One only need recall the history of the Israelites in the Old Testament to be reminded of just how much God hates whiners. His discipline against those murmurers was always severe. He sent fire to kill many who complained against Moses. Others were swallowed up by the Earth while they were still alive. Still others were told they had 40 years left to live in the wilderness because they whined. The consequence of complaint is death in the Old Testament. Here's why; when you complain about your circumstances (the life God has set in front of you) or about those who He has set over you, you are actually complaining against Him. Exodus 16:8 You are setting yourself above Him and that always points back to pride, which is the sin He hates most, Proverbs 6:16-18, and the sin He deals MOST harshly with. So, my children's whining not only rightly angers me, but it also insults God who sets me above them. Their sin then rests on me as if I am the one who sinned and the only way to get it off my back is to eradicate it from them before it has time to grow deep roots. If their whining is not quelled now while they are still seedlings, but instead we give in to it allowing them to have their way with us, we are allowing them to use it as a form of rebellion. Rebellion that is not only against us but also against God and the penalty of that will be (in New Testament terms) spiritual death eventually leading to hell (both on Earth and literally after physical death) for them at some point future if they continue in it. And we their parents who allowed it, will pay that price for letting their sin rule us when they publicly shame us as adults.
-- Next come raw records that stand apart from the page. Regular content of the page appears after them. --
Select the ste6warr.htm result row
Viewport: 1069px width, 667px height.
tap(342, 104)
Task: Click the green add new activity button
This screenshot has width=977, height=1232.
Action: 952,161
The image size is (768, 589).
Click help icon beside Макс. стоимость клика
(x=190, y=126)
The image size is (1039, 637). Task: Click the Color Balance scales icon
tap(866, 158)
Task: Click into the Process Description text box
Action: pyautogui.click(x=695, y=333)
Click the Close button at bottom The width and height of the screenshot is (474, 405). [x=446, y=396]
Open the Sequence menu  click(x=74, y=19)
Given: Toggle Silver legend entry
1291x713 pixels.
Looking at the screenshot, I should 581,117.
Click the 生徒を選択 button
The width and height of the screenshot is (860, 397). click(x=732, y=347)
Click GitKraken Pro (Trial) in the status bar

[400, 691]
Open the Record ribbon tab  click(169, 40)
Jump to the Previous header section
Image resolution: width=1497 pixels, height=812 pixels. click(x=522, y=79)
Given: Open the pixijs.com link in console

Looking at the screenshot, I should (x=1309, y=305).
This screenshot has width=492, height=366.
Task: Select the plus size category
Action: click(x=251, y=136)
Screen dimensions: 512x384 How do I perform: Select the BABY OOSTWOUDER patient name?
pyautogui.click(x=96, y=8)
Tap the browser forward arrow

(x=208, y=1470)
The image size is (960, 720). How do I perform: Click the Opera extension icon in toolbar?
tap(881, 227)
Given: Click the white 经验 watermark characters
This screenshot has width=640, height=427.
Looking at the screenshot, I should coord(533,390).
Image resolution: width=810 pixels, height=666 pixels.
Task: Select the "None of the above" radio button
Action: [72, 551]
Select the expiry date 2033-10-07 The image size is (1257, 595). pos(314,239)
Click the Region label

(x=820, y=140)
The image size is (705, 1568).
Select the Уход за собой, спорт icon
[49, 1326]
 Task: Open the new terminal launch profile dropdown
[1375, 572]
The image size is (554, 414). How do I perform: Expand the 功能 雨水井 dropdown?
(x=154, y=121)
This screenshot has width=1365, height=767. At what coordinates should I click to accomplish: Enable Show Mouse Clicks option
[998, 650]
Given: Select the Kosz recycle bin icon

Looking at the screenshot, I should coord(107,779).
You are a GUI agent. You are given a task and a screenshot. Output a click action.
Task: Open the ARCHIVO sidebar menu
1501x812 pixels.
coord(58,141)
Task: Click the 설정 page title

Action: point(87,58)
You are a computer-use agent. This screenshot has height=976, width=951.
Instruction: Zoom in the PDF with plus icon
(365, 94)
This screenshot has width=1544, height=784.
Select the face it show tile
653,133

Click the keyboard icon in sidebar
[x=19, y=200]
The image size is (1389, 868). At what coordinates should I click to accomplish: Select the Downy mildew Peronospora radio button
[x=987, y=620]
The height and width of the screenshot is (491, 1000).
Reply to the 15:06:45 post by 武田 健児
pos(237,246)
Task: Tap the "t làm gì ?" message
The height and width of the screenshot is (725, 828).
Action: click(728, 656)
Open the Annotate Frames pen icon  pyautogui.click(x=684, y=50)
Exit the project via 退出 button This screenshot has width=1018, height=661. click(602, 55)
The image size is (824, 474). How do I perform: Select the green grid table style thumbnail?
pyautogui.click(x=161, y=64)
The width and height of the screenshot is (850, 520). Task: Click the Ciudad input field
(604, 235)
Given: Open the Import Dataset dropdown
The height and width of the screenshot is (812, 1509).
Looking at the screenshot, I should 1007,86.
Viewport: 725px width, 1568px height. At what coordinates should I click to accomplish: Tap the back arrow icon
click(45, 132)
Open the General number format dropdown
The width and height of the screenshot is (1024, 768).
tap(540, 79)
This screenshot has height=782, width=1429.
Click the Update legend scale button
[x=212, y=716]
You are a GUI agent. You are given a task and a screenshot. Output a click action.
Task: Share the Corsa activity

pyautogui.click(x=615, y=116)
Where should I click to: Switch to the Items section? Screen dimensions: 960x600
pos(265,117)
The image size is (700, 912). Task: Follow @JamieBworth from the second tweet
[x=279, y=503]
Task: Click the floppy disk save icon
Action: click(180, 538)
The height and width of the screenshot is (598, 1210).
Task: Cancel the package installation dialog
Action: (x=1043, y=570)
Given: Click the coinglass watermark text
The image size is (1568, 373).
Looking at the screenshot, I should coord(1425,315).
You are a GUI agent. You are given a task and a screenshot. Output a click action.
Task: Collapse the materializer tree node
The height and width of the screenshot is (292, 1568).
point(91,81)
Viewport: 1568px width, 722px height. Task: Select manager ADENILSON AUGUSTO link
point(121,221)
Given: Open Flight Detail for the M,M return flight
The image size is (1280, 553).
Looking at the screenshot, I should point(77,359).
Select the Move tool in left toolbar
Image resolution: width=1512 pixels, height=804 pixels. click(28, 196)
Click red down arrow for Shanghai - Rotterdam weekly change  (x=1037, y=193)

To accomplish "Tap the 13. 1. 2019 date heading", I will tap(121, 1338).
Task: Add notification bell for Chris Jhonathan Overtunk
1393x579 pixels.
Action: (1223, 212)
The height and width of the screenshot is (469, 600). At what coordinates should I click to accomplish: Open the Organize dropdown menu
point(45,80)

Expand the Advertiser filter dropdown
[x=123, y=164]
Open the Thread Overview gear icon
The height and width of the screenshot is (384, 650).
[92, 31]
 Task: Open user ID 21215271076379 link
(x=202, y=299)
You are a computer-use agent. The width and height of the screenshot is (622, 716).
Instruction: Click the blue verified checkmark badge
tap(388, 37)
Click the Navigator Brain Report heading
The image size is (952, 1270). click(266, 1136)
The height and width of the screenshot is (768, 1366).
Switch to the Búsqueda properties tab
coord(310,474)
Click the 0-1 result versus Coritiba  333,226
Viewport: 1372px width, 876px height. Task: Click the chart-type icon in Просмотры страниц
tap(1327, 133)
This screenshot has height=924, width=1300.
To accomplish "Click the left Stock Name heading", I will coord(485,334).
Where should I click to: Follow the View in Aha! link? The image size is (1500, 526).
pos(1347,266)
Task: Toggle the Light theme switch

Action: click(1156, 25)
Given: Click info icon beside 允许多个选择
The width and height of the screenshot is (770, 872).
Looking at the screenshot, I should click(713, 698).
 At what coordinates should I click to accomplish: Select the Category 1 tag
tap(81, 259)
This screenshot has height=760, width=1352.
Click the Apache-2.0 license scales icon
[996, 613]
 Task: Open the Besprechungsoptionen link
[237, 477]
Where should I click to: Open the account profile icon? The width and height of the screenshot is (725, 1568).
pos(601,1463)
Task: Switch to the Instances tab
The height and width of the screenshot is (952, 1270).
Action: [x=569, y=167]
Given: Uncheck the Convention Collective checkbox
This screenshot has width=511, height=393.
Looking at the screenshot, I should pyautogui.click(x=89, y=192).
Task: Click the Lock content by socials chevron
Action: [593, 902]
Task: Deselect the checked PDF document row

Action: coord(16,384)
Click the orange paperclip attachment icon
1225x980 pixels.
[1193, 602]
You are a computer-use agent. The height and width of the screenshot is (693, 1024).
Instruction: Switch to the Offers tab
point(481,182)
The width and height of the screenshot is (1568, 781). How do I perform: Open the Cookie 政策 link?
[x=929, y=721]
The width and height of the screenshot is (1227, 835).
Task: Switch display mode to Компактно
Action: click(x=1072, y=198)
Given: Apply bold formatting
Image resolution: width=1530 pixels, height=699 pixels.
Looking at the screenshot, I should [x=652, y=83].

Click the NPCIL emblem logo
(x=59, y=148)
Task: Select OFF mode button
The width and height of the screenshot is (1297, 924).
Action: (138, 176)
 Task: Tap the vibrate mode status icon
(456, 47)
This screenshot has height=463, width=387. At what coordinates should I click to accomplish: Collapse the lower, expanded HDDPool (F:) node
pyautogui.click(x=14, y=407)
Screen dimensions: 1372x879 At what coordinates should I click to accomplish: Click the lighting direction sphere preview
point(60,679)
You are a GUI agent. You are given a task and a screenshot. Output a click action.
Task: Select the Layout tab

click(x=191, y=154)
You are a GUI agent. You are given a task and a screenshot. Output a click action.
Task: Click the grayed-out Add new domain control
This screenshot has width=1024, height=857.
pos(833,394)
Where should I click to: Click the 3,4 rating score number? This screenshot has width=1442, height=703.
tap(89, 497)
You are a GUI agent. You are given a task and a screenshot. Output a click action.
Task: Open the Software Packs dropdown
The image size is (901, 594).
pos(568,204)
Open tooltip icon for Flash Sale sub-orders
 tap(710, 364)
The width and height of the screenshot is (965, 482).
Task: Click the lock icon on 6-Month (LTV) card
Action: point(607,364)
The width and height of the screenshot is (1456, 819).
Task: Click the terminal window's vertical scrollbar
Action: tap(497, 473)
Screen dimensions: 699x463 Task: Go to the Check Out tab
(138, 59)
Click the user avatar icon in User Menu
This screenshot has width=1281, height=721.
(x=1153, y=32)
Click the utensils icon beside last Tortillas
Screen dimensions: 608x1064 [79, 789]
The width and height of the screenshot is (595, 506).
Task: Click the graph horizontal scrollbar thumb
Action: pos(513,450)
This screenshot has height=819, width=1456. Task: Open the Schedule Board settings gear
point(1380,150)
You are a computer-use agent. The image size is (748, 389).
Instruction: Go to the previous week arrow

Proverbs 19:26 He who mistreats his father and chases away his mother Is a son who causes shame and brings reproach. Proverbs 29:15 The rod and rebuke give wisdom, But a child left to himself brings shame to his mother. We will reap what we have sown whether that be good seed or weed. God is not mocked. Galatians 6:7
Why do so many think they can seed a garden, ignore it, and the harvest will still bear good fruit? This generation is now filled with the kind of harvest that mentality produces which is overgrown weeds; adults who are still rebellious children. They demand entertainment 24/7, manna from Heaven, a money tree in the back yard then whine and blame others (God) when misfortune knocks on their door. And worse yet, they are now by example teaching their children to do the same. One has to wonder then, how much longer God will allow this open rebellion against Him to go on before stepping in to do some weeding out Himself. Isaiah 5:1-7
Delma's best friend, Roberta, has told me many times, "Jennifer, put everything you have into raising your children right, then when they leave home, you will be able to enjoy the fruits of your labor. God will reward you." We cannot be lax in our parenting if we truly wish to train up our children in the Lord and reap the reward of doing so both in this life and the next one. He never said it would be an easy task but He has given us all the tools we need to get the job done properly if He resides within us and directs our ways. There will be days we will need to trust in God's righteous anger kindled inside us and deal with our children severely if they are rebellious, will not listen to reason, and thus cannot be corrected with gentleness. God's loving-kindness is shown to us both in severity and gentleness depending on our obedience or lack thereof. (Consider Jonah) I was the "mean Mom" last week. What they don't realize is that their "mean Mom" loves them more than they comprehend. If she didn't, she'd let them do whatever they wanted, sending them straight to hell. Similarly, if God ever stops correcting us, then we need to start shaking in our boots. Proverbs 13:24 He who spares his rod hates his son, But he who loves him disciplines him promptly.